Initiated on August 31, 2018, the Predictive Coding Technologies and Protocols Survey is a non-scientific survey designed to help provide a general understanding of the use of predictive coding technologies and protocols from data discovery and legal discovery professionals within the eDiscovery ecosystem. The survey was open from August 31 through September 15, 2018, with individuals invited to participate directly by ComplexDiscovery and indirectly by industry website, blog, and newsletter mentions.

Designed to provide a general understanding of predictive coding technologies and protocols, the survey had two primary educational objectives:

  • To provide a consolidated listing of potential predictive coding technology and protocol definitions. While not all-inclusive or comprehensive, the listing was vetted with selected industry predictive coding experts for completeness and accuracy, thus it appears to be profitable for use in educational efforts.
  • To ask eDiscovery ecosystem professionals about their usage and preferences of predictive coding platforms, technologies, and protocols.

The survey offered responders an opportunity to provide predictive coding background information, including their primary predictive coding platform, as well as posed three specific questions to responders. Those questions being:

  • Which predictive coding technologies are utilized by your eDiscovery platform?
  • If you use k-Nearest Neighbor Classifier (k-NN), do you use 1-NN or k-NN with k>1?
  • Which technology-assisted review protocols are utilized in your delivery of predictive coding?

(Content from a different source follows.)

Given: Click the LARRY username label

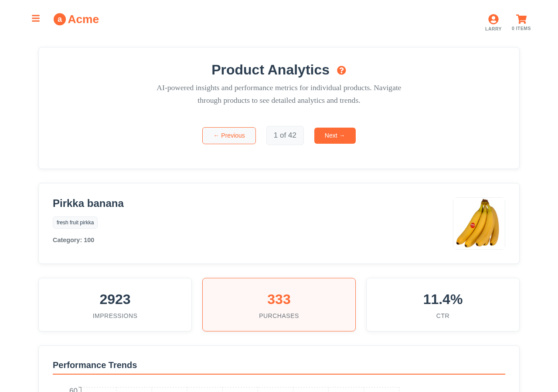Looking at the screenshot, I should coord(493,29).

Closed on September 15, 2018, the survey had 31 responders.

Key Results and Observations

Primary Predictive Coding Platform (Chart 1)

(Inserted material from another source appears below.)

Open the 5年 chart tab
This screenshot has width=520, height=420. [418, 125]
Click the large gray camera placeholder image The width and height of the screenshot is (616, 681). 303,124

  • More than 80% of responders (80.64%) shared that they did have a specific primary platform for predictive coding.
  • There were 12 different platforms noted as primary predictive platforms by responders.
  • Relativity was listed as the primary predictive coding platform by more than 30% of responders (32.25%).
  • The top three survey primary predictive coding platforms accounted for more than 50% of responses (51.61%).
  • Just under 20% of responders (19.35%) shared they had no single primary platform for predictive coding.

Primary Predictive Coding Technologies Used (Chart 2)

  • All listed predictive coding technologies plus one added technology are used by at least one survey responder.
  • Active Learning was the most used predictive coding technology, with more than 70% of responders (70.96%) reporting that they use it in their predictive coding efforts.
  • Approximately 32% of responders (32.25%) only use one predictive coding technology in their predictive coding efforts.
  • Approximately 68% of responders (67.74%) use more than one predictive coding technology in their predictive coding efforts.

Usage of k-Nearest Neighbor Classifier (Charts 3 and 4)

  • Approximately 25% of responders (25.80%) reported use of k-Nearest Neighbor Classifier as a predictive coding technology.
  • Of those responders using k-Nearest Neighbor Classifier as a predictive coding technology, 50% use 1-NN, and 50% use k-NN with k>1.

Technology-Assisted Review Protocols for Predictive Coding Used (Chart 5)

  • All listed technology-assisted protocols for predictive coding were used by at least one survey responder.
  • Continuous Active Learning (CAL) was the most used predictive coding protocol, with more than 87% of responders (87.09%) reporting that they use it in their predictive coding efforts.
  • Approximately 50% of responders (48.38%) use only one predictive coding protocol in their predictive coding efforts.
  • Approximately 50% of responders (51.61%) use more than one predictive coding protocol in their predictive coding efforts.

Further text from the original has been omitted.